Goal of the exercise.
Please copy every record exactly as it is written.

Data items
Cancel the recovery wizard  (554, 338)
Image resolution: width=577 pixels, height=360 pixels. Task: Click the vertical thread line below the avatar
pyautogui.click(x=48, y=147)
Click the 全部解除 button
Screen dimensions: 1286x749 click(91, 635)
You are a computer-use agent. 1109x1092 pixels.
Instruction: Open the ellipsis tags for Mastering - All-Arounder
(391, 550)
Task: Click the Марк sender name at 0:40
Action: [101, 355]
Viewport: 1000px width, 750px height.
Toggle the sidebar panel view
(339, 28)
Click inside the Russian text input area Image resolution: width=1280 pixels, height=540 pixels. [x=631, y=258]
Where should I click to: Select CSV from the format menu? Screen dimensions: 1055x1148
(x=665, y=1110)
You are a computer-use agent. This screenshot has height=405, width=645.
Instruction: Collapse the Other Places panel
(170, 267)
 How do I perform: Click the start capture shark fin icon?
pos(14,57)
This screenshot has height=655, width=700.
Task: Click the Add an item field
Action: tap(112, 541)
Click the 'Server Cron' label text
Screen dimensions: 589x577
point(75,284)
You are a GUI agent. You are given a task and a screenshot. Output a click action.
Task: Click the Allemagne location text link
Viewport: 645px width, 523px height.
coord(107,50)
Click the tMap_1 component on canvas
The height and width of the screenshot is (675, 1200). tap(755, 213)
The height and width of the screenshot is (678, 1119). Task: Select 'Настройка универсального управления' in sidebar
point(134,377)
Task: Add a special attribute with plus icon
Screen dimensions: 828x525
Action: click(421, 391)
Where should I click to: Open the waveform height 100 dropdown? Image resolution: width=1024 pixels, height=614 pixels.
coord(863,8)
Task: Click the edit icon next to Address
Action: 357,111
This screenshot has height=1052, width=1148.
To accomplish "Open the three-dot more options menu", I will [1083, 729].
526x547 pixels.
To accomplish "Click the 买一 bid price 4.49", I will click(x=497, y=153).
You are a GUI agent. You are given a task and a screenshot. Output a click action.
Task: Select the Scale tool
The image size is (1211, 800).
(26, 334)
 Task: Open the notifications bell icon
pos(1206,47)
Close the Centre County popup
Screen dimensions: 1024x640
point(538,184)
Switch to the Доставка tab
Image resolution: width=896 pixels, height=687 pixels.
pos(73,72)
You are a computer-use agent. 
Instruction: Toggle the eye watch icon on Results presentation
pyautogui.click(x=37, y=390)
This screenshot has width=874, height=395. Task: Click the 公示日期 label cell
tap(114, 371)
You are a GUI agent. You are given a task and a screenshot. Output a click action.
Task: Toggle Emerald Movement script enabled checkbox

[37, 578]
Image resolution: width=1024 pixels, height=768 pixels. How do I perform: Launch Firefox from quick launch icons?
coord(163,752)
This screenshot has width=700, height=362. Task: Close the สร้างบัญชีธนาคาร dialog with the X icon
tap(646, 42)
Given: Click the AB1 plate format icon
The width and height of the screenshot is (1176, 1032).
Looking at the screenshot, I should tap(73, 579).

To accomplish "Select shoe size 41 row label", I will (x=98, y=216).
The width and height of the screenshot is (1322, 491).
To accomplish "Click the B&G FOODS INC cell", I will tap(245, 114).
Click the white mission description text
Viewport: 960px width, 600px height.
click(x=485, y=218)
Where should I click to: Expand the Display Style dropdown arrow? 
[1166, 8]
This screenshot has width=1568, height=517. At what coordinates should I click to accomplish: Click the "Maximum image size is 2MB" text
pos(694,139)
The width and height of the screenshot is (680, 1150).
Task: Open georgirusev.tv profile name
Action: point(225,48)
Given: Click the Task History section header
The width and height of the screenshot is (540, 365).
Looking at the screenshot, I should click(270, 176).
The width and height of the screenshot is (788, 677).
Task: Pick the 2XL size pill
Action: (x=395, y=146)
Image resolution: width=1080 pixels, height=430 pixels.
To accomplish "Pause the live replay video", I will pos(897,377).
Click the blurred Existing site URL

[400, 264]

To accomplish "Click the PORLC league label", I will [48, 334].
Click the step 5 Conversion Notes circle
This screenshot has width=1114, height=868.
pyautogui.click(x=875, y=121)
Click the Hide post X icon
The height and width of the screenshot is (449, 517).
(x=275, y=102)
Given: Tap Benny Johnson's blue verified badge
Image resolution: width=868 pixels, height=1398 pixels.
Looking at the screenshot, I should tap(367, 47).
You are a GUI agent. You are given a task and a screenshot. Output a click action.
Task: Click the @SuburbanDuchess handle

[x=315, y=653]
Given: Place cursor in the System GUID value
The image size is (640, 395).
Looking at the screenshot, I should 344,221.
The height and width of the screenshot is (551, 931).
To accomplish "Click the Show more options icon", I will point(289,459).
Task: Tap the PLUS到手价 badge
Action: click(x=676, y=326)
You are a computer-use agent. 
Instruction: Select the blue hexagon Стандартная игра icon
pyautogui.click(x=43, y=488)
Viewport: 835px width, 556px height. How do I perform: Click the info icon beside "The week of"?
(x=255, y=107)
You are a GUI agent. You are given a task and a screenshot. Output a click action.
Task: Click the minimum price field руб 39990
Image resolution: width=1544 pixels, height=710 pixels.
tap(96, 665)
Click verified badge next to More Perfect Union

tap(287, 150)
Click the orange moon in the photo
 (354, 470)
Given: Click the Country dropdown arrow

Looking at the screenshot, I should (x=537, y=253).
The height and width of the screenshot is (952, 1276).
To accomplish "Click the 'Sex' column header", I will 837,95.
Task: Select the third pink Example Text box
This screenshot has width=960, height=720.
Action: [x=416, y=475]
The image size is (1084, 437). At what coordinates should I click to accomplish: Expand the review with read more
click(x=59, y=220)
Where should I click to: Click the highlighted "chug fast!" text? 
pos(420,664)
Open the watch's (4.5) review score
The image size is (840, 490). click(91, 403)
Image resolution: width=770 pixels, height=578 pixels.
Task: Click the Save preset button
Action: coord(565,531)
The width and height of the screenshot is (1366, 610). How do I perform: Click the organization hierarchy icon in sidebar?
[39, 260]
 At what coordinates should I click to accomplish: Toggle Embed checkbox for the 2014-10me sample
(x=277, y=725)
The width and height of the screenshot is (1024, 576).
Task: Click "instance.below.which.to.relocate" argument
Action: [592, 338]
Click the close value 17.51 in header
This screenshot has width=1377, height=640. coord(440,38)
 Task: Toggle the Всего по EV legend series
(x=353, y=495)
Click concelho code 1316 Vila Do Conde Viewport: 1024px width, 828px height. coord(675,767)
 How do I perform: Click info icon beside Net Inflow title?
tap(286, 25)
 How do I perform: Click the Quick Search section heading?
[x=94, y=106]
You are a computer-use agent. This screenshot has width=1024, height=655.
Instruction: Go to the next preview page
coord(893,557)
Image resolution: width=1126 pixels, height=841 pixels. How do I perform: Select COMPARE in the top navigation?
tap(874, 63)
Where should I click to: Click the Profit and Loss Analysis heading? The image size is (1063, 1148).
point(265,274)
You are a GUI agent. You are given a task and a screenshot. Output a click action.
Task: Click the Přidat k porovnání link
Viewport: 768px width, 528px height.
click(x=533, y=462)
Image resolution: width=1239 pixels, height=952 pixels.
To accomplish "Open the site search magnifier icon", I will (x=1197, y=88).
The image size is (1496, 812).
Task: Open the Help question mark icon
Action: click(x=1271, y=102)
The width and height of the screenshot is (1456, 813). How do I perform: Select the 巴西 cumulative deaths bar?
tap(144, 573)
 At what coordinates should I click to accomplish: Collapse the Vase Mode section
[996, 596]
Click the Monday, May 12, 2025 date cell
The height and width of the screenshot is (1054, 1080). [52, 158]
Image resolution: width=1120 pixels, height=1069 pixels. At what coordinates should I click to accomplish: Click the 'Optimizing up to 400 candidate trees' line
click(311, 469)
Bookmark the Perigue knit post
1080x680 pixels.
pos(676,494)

Finished exercise.
Cancel the recovery wizard  (554, 338)
Image resolution: width=577 pixels, height=360 pixels. Task: Click the vertical thread line below the avatar
pyautogui.click(x=48, y=147)
Click the 全部解除 button
Screen dimensions: 1286x749 click(91, 635)
You are a computer-use agent. 1109x1092 pixels.
Instruction: Open the ellipsis tags for Mastering - All-Arounder
(391, 550)
Task: Click the Марк sender name at 0:40
Action: [101, 355]
Viewport: 1000px width, 750px height.
Toggle the sidebar panel view
(339, 28)
Click inside the Russian text input area Image resolution: width=1280 pixels, height=540 pixels. [x=631, y=258]
Where should I click to: Select CSV from the format menu? Screen dimensions: 1055x1148
(x=665, y=1110)
You are a computer-use agent. This screenshot has height=405, width=645.
Instruction: Collapse the Other Places panel
(170, 267)
 How do I perform: Click the start capture shark fin icon?
pos(14,57)
This screenshot has height=655, width=700.
Task: Click the Add an item field
Action: tap(112, 541)
Click the 'Server Cron' label text
Screen dimensions: 589x577
point(75,284)
You are a GUI agent. You are given a task and a screenshot. Output a click action.
Task: Click the Allemagne location text link
Viewport: 645px width, 523px height.
coord(107,50)
Click the tMap_1 component on canvas
The height and width of the screenshot is (675, 1200). tap(755, 213)
The height and width of the screenshot is (678, 1119). Task: Select 'Настройка универсального управления' in sidebar
point(134,377)
Task: Add a special attribute with plus icon
Screen dimensions: 828x525
Action: click(421, 391)
Where should I click to: Open the waveform height 100 dropdown? Image resolution: width=1024 pixels, height=614 pixels.
coord(863,8)
Task: Click the edit icon next to Address
Action: 357,111
This screenshot has height=1052, width=1148.
To accomplish "Open the three-dot more options menu", I will [1083, 729].
526x547 pixels.
To accomplish "Click the 买一 bid price 4.49", I will click(x=497, y=153).
You are a GUI agent. You are given a task and a screenshot. Output a click action.
Task: Select the Scale tool
The image size is (1211, 800).
(26, 334)
 Task: Open the notifications bell icon
pos(1206,47)
Close the Centre County popup
Screen dimensions: 1024x640
point(538,184)
Switch to the Доставка tab
Image resolution: width=896 pixels, height=687 pixels.
pos(73,72)
You are a computer-use agent. 
Instruction: Toggle the eye watch icon on Results presentation
pyautogui.click(x=37, y=390)
This screenshot has width=874, height=395. Task: Click the 公示日期 label cell
tap(114, 371)
You are a GUI agent. You are given a task and a screenshot. Output a click action.
Task: Toggle Emerald Movement script enabled checkbox

[37, 578]
Image resolution: width=1024 pixels, height=768 pixels. How do I perform: Launch Firefox from quick launch icons?
coord(163,752)
This screenshot has width=700, height=362. Task: Close the สร้างบัญชีธนาคาร dialog with the X icon
tap(646, 42)
Given: Click the AB1 plate format icon
The width and height of the screenshot is (1176, 1032).
Looking at the screenshot, I should tap(73, 579).

To accomplish "Select shoe size 41 row label", I will (x=98, y=216).
The width and height of the screenshot is (1322, 491).
To accomplish "Click the B&G FOODS INC cell", I will tap(245, 114).
Click the white mission description text
Viewport: 960px width, 600px height.
click(x=485, y=218)
Where should I click to: Expand the Display Style dropdown arrow? 
[1166, 8]
This screenshot has width=1568, height=517. At what coordinates should I click to accomplish: Click the "Maximum image size is 2MB" text
pos(694,139)
The width and height of the screenshot is (680, 1150).
Task: Open georgirusev.tv profile name
Action: point(225,48)
Given: Click the Task History section header
The width and height of the screenshot is (540, 365).
Looking at the screenshot, I should click(270, 176).
The width and height of the screenshot is (788, 677).
Task: Pick the 2XL size pill
Action: (x=395, y=146)
Image resolution: width=1080 pixels, height=430 pixels.
To accomplish "Pause the live replay video", I will pos(897,377).
Click the blurred Existing site URL

[400, 264]

To accomplish "Click the PORLC league label", I will [48, 334].
Click the step 5 Conversion Notes circle
This screenshot has width=1114, height=868.
pyautogui.click(x=875, y=121)
Click the Hide post X icon
The height and width of the screenshot is (449, 517).
(x=275, y=102)
Given: Tap Benny Johnson's blue verified badge
Image resolution: width=868 pixels, height=1398 pixels.
Looking at the screenshot, I should tap(367, 47).
You are a GUI agent. You are given a task and a screenshot. Output a click action.
Task: Click the @SuburbanDuchess handle

[x=315, y=653]
Given: Place cursor in the System GUID value
The image size is (640, 395).
Looking at the screenshot, I should 344,221.
The height and width of the screenshot is (551, 931).
To accomplish "Click the Show more options icon", I will point(289,459).
Task: Tap the PLUS到手价 badge
Action: click(x=676, y=326)
You are a computer-use agent. 
Instruction: Select the blue hexagon Стандартная игра icon
pyautogui.click(x=43, y=488)
Viewport: 835px width, 556px height. How do I perform: Click the info icon beside "The week of"?
(x=255, y=107)
You are a GUI agent. You are given a task and a screenshot. Output a click action.
Task: Click the minimum price field руб 39990
Image resolution: width=1544 pixels, height=710 pixels.
tap(96, 665)
Click verified badge next to More Perfect Union

tap(287, 150)
Click the orange moon in the photo
 (354, 470)
Given: Click the Country dropdown arrow

Looking at the screenshot, I should (x=537, y=253).
The height and width of the screenshot is (952, 1276).
To accomplish "Click the 'Sex' column header", I will 837,95.
Task: Select the third pink Example Text box
This screenshot has width=960, height=720.
Action: [x=416, y=475]
The image size is (1084, 437). At what coordinates should I click to accomplish: Expand the review with read more
click(x=59, y=220)
Where should I click to: Click the highlighted "chug fast!" text? 
pos(420,664)
Open the watch's (4.5) review score
The image size is (840, 490). click(91, 403)
Image resolution: width=770 pixels, height=578 pixels.
Task: Click the Save preset button
Action: coord(565,531)
The width and height of the screenshot is (1366, 610). How do I perform: Click the organization hierarchy icon in sidebar?
[39, 260]
 At what coordinates should I click to accomplish: Toggle Embed checkbox for the 2014-10me sample
(x=277, y=725)
The width and height of the screenshot is (1024, 576).
Task: Click "instance.below.which.to.relocate" argument
Action: [592, 338]
Click the close value 17.51 in header
This screenshot has width=1377, height=640. coord(440,38)
 Task: Toggle the Всего по EV legend series
(x=353, y=495)
Click concelho code 1316 Vila Do Conde Viewport: 1024px width, 828px height. coord(675,767)
 How do I perform: Click info icon beside Net Inflow title?
tap(286, 25)
 How do I perform: Click the Quick Search section heading?
[x=94, y=106]
You are a computer-use agent. This screenshot has width=1024, height=655.
Instruction: Go to the next preview page
coord(893,557)
Image resolution: width=1126 pixels, height=841 pixels. How do I perform: Select COMPARE in the top navigation?
tap(874, 63)
Where should I click to: Click the Profit and Loss Analysis heading? The image size is (1063, 1148).
point(265,274)
You are a GUI agent. You are given a task and a screenshot. Output a click action.
Task: Click the Přidat k porovnání link
Viewport: 768px width, 528px height.
click(x=533, y=462)
Image resolution: width=1239 pixels, height=952 pixels.
To accomplish "Open the site search magnifier icon", I will (x=1197, y=88).
The image size is (1496, 812).
Task: Open the Help question mark icon
Action: click(x=1271, y=102)
The width and height of the screenshot is (1456, 813). How do I perform: Select the 巴西 cumulative deaths bar?
tap(144, 573)
 At what coordinates should I click to accomplish: Collapse the Vase Mode section
[996, 596]
Click the Monday, May 12, 2025 date cell
The height and width of the screenshot is (1054, 1080). [52, 158]
Image resolution: width=1120 pixels, height=1069 pixels. At what coordinates should I click to accomplish: Click the 'Optimizing up to 400 candidate trees' line
click(311, 469)
Bookmark the Perigue knit post
1080x680 pixels.
pos(676,494)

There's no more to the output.